[Exercise details]: There is a line containing "Open the notifications bell" in the entries below. Repeat that line and every line after it exactly, and nothing more.

[Records for processing]:
________________________________________
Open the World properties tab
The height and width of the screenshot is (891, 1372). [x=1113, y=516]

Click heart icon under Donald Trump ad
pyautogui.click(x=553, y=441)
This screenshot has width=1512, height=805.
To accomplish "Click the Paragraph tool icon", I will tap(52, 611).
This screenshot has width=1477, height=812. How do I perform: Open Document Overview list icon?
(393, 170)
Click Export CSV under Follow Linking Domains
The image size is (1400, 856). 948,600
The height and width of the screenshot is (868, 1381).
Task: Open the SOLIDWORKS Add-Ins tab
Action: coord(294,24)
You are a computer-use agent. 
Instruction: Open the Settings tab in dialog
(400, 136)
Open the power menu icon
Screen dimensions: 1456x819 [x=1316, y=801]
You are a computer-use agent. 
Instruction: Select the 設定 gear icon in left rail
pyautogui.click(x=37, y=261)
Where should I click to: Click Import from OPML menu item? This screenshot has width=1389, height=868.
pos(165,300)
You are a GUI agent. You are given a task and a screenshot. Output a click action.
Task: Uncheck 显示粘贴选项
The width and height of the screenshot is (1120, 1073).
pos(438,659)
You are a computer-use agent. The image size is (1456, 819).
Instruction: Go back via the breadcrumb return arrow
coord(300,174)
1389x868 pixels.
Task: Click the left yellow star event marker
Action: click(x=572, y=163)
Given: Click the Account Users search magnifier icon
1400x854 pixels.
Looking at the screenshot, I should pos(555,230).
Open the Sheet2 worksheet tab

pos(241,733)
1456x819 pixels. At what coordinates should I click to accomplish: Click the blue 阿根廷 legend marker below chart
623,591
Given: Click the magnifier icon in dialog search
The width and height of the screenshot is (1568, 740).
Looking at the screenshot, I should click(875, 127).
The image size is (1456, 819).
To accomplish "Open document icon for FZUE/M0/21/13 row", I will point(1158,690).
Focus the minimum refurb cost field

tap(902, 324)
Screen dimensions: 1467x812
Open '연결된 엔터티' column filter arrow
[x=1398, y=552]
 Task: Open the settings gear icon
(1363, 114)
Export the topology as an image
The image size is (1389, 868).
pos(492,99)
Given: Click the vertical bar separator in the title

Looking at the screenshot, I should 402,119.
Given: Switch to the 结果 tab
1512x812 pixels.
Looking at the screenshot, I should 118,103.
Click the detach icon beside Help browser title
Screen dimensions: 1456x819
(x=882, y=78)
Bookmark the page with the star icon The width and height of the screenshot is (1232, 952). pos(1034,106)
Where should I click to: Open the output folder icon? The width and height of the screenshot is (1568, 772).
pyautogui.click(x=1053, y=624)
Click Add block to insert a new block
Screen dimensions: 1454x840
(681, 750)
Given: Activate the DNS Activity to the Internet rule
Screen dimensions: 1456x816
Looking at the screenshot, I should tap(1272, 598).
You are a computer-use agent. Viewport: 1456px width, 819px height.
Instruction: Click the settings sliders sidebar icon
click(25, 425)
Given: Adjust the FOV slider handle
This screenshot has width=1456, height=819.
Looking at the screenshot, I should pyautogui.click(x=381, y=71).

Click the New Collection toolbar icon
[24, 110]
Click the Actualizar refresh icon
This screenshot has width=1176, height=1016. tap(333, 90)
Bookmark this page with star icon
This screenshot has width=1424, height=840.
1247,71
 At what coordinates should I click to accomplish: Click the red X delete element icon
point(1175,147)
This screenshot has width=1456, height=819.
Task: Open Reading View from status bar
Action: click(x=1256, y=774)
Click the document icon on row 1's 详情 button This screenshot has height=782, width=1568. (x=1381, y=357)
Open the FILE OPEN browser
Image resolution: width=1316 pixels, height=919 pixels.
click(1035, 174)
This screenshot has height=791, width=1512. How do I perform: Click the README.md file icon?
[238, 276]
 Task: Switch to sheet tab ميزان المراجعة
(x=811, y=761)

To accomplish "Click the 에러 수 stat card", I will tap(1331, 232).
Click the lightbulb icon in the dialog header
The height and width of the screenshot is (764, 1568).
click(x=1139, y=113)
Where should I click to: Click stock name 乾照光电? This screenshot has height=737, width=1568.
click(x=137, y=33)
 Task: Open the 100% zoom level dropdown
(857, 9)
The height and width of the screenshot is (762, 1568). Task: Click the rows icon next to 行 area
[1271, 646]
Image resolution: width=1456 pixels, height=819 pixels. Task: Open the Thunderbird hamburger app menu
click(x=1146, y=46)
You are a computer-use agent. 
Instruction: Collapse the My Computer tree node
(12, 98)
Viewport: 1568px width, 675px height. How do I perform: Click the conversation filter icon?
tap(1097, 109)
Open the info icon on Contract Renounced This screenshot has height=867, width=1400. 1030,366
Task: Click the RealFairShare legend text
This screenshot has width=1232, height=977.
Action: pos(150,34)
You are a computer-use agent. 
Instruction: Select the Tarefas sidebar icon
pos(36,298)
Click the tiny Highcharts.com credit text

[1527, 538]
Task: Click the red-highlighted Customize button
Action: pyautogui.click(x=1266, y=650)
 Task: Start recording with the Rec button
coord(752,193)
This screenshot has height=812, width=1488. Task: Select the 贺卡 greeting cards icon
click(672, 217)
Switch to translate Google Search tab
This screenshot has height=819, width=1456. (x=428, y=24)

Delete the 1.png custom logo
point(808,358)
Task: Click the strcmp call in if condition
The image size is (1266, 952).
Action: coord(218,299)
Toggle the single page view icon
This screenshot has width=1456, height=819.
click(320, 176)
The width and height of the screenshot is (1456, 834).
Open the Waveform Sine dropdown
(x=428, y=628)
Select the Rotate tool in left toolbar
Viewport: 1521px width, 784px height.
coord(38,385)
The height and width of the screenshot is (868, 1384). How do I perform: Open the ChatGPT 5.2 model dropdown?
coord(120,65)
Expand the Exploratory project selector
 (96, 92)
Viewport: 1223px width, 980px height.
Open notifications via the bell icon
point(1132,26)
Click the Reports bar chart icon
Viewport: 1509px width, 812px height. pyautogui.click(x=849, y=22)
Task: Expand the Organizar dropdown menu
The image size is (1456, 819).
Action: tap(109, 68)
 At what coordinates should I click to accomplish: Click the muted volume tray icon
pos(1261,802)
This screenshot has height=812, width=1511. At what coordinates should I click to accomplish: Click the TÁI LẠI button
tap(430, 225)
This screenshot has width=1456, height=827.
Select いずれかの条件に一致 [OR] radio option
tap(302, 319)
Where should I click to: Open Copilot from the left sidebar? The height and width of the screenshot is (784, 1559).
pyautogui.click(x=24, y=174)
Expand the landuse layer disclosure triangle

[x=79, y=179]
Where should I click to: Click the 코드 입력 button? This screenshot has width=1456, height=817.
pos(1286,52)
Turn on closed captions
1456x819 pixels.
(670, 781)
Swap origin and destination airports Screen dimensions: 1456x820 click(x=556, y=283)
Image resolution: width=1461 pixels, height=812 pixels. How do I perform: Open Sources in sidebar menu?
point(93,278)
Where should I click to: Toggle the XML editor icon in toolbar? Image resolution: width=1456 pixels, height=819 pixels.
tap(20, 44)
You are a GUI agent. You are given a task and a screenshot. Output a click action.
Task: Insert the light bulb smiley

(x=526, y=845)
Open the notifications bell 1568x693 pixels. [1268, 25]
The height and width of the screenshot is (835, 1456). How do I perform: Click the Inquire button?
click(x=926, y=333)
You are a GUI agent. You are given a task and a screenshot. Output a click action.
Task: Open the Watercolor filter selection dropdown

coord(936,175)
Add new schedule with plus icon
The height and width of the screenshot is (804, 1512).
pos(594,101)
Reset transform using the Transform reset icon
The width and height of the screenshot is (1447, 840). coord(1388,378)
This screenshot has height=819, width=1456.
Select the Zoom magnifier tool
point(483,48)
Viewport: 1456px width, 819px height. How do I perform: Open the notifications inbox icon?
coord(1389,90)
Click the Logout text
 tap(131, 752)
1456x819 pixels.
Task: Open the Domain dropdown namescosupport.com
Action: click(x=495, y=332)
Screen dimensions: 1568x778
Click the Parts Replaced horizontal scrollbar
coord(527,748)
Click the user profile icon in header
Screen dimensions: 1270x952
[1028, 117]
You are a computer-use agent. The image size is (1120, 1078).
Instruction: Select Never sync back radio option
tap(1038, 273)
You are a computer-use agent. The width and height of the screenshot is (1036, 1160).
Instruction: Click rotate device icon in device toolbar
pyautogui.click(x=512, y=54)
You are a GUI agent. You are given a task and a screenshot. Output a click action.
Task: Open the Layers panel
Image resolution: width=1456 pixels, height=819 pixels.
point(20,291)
________________________________________
[Solution to this task]:
Open the notifications bell 1568x693 pixels. [1268, 25]
The height and width of the screenshot is (835, 1456). How do I perform: Click the Inquire button?
click(x=926, y=333)
You are a GUI agent. You are given a task and a screenshot. Output a click action.
Task: Open the Watercolor filter selection dropdown

coord(936,175)
Add new schedule with plus icon
The height and width of the screenshot is (804, 1512).
pos(594,101)
Reset transform using the Transform reset icon
The width and height of the screenshot is (1447, 840). coord(1388,378)
This screenshot has height=819, width=1456.
Select the Zoom magnifier tool
point(483,48)
Viewport: 1456px width, 819px height. How do I perform: Open the notifications inbox icon?
coord(1389,90)
Click the Logout text
 tap(131, 752)
1456x819 pixels.
Task: Open the Domain dropdown namescosupport.com
Action: click(x=495, y=332)
Screen dimensions: 1568x778
Click the Parts Replaced horizontal scrollbar
coord(527,748)
Click the user profile icon in header
Screen dimensions: 1270x952
[1028, 117]
You are a computer-use agent. The image size is (1120, 1078).
Instruction: Select Never sync back radio option
tap(1038, 273)
You are a computer-use agent. The width and height of the screenshot is (1036, 1160).
Instruction: Click rotate device icon in device toolbar
pyautogui.click(x=512, y=54)
You are a GUI agent. You are given a task and a screenshot. Output a click action.
Task: Open the Layers panel
Image resolution: width=1456 pixels, height=819 pixels.
point(20,291)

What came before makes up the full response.